▶ [Text to read]:
+ + + + +

One of the first books I read in the throes of my prison feast, was You Got Nothing Coming: Notes From A Prison Fish. It’s the true (or true-ish for those of you who don’t believe him) memoir of a 2.5 year bit spent in a Nevada State Prison for manslaughter. It was raw, traumatic and desperately hilarious. The book was written by Jimmy Lerner, who, after getting his book published, faced a long stream of lawsuits based on the Son of Sam law, which states that an inmate cannot make money off of his crime. He won. Eventually.

This book explained prison to me in my favorite language: dry, dark humour and sarcasm. I fell in love with the pages so hard, that I sought Jimmy out and emailed him. This is just something I have always done. I am a fan mail pro. Once, I wrote a letter to the band Nada Surf and their drummer, Elliot, responded telling me my fan mail read like a suicide note by Lester Bangs. But I digress. I wrote to Jimmy. I told him I loved his book.

Almost immediately I got a response. It was a fucking novel in itself, filled from the top to the bottom with scathing humour that had me in stitches, and deep, moving thoughts that had me in tears. I wrote back, and then he wrote back and then I wrote back and almost instantly it became a daily thing. I would get up in the morning, grab my coffee, open my computer and read his email, which was always waiting for me.

+ + + + +

▶ [Information shown]:
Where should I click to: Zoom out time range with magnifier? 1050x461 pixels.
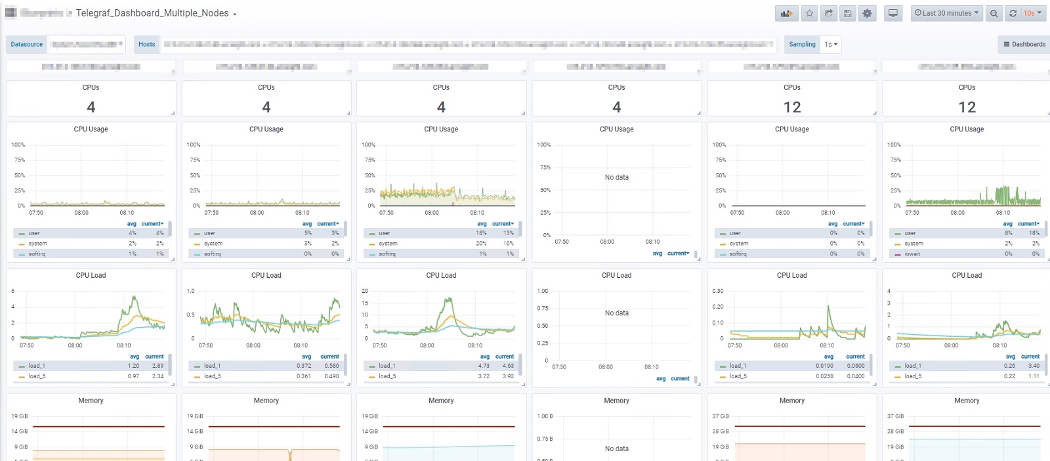(994, 13)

+ + + + +

▶ [What is being asked]: Carry on the account of writing fan mail to Jimmy Lerner, starting right after its last sentence.

▶ [Result]:
One of my favourite emails from Jimmy on Valentine’s Day went like this,

“Hey girl, it’s your favourite old Jew who’s full of shit. For St. Valentine’s, I just want to say, it’ll all be over one day. Have some Eliot: The Love Song of J. Alfred Prufrock”

and he proceeded to paste in this poem.

Jimmy’s crime was manslaughter. He had been attacked by his drunk friend in Vegas and killed him while defending himself. That’s his story. Some people disagree. I didn’t really care. Based on the evidence, the judge sentenced him and he had served his time.

I ended up working for Jimmy, designing his web site, which he eventually took down for all the hate he got. We became quite close, even though he lived in Florida and I lived in Vancouver, and he was in his 60s and I was in my early 20s. We made each other laugh, and he helped me get through how sad I was that M. was in prison. He told me everything he could about it. He mentored me through some of my writing projects and gave me advice on dating, always being sure to ask if I was being treated like a princess. He was sweet and vulgar and hilarious and smart.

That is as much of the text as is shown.